Records from a pointing dataset:
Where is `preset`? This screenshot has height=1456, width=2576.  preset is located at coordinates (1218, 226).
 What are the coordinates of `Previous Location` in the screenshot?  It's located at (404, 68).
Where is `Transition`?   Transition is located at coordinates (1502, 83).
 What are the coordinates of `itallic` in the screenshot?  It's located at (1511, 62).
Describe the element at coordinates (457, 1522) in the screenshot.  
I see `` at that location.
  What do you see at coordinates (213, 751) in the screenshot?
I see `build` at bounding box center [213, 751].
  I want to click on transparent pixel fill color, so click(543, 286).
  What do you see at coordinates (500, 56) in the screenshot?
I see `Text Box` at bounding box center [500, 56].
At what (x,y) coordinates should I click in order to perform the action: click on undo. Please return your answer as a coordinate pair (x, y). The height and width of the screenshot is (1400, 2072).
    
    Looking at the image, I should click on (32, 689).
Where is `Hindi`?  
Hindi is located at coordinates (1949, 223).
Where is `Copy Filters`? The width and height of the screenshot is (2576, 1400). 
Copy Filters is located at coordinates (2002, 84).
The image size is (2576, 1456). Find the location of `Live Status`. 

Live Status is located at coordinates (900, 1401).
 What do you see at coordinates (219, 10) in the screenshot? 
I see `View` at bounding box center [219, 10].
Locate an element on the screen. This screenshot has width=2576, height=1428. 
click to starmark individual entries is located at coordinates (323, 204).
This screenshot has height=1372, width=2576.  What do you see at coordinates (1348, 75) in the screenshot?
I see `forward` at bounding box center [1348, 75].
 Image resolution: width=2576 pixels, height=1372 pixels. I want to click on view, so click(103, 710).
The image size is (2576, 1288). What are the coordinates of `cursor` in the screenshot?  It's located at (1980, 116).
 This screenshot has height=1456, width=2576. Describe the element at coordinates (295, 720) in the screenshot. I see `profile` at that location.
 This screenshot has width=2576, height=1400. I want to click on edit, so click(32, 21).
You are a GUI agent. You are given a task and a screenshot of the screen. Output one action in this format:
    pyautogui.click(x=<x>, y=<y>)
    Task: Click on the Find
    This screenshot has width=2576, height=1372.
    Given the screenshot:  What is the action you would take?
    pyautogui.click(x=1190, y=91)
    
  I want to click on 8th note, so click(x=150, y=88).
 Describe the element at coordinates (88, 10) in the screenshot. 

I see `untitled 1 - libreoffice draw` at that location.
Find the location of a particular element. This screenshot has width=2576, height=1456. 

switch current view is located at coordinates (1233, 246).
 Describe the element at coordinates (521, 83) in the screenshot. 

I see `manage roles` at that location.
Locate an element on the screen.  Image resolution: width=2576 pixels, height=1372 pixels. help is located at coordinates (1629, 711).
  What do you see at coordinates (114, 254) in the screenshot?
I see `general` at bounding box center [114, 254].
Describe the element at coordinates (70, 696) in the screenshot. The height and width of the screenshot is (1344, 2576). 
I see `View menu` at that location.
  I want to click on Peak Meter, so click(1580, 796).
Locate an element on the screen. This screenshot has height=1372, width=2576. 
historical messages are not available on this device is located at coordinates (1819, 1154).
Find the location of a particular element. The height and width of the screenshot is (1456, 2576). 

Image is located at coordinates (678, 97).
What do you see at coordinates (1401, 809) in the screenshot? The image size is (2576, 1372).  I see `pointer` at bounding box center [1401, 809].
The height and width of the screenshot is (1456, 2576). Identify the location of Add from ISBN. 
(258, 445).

**Work to complete**
Can you copy out every one of the records above word for word, leaving nothing out?

**Solution for this task**
Where is `preset`? This screenshot has height=1456, width=2576.  preset is located at coordinates (1218, 226).
 What are the coordinates of `Previous Location` in the screenshot?  It's located at (404, 68).
Where is `Transition`?   Transition is located at coordinates (1502, 83).
 What are the coordinates of `itallic` in the screenshot?  It's located at (1511, 62).
Describe the element at coordinates (457, 1522) in the screenshot.  
I see `` at that location.
  What do you see at coordinates (213, 751) in the screenshot?
I see `build` at bounding box center [213, 751].
  I want to click on transparent pixel fill color, so click(543, 286).
  What do you see at coordinates (500, 56) in the screenshot?
I see `Text Box` at bounding box center [500, 56].
At what (x,y) coordinates should I click in order to perform the action: click on undo. Please return your answer as a coordinate pair (x, y). The height and width of the screenshot is (1400, 2072).
    
    Looking at the image, I should click on (32, 689).
Where is `Hindi`?  
Hindi is located at coordinates (1949, 223).
Where is `Copy Filters`? The width and height of the screenshot is (2576, 1400). 
Copy Filters is located at coordinates (2002, 84).
The image size is (2576, 1456). Find the location of `Live Status`. 

Live Status is located at coordinates (900, 1401).
 What do you see at coordinates (219, 10) in the screenshot? 
I see `View` at bounding box center [219, 10].
Locate an element on the screen. This screenshot has width=2576, height=1428. 
click to starmark individual entries is located at coordinates (323, 204).
This screenshot has height=1372, width=2576.  What do you see at coordinates (1348, 75) in the screenshot?
I see `forward` at bounding box center [1348, 75].
 Image resolution: width=2576 pixels, height=1372 pixels. I want to click on view, so click(103, 710).
The image size is (2576, 1288). What are the coordinates of `cursor` in the screenshot?  It's located at (1980, 116).
 This screenshot has height=1456, width=2576. Describe the element at coordinates (295, 720) in the screenshot. I see `profile` at that location.
 This screenshot has width=2576, height=1400. I want to click on edit, so click(32, 21).
You are a GUI agent. You are given a task and a screenshot of the screen. Output one action in this format:
    pyautogui.click(x=<x>, y=<y>)
    Task: Click on the Find
    This screenshot has width=2576, height=1372.
    Given the screenshot:  What is the action you would take?
    pyautogui.click(x=1190, y=91)
    
  I want to click on 8th note, so click(x=150, y=88).
 Describe the element at coordinates (88, 10) in the screenshot. 

I see `untitled 1 - libreoffice draw` at that location.
Find the location of a particular element. This screenshot has width=2576, height=1456. 

switch current view is located at coordinates (1233, 246).
 Describe the element at coordinates (521, 83) in the screenshot. 

I see `manage roles` at that location.
Locate an element on the screen.  Image resolution: width=2576 pixels, height=1372 pixels. help is located at coordinates (1629, 711).
  What do you see at coordinates (114, 254) in the screenshot?
I see `general` at bounding box center [114, 254].
Describe the element at coordinates (70, 696) in the screenshot. The height and width of the screenshot is (1344, 2576). 
I see `View menu` at that location.
  I want to click on Peak Meter, so click(1580, 796).
Locate an element on the screen. This screenshot has height=1372, width=2576. 
historical messages are not available on this device is located at coordinates (1819, 1154).
Find the location of a particular element. The height and width of the screenshot is (1456, 2576). 

Image is located at coordinates (678, 97).
What do you see at coordinates (1401, 809) in the screenshot? The image size is (2576, 1372).  I see `pointer` at bounding box center [1401, 809].
The height and width of the screenshot is (1456, 2576). Identify the location of Add from ISBN. 
(258, 445).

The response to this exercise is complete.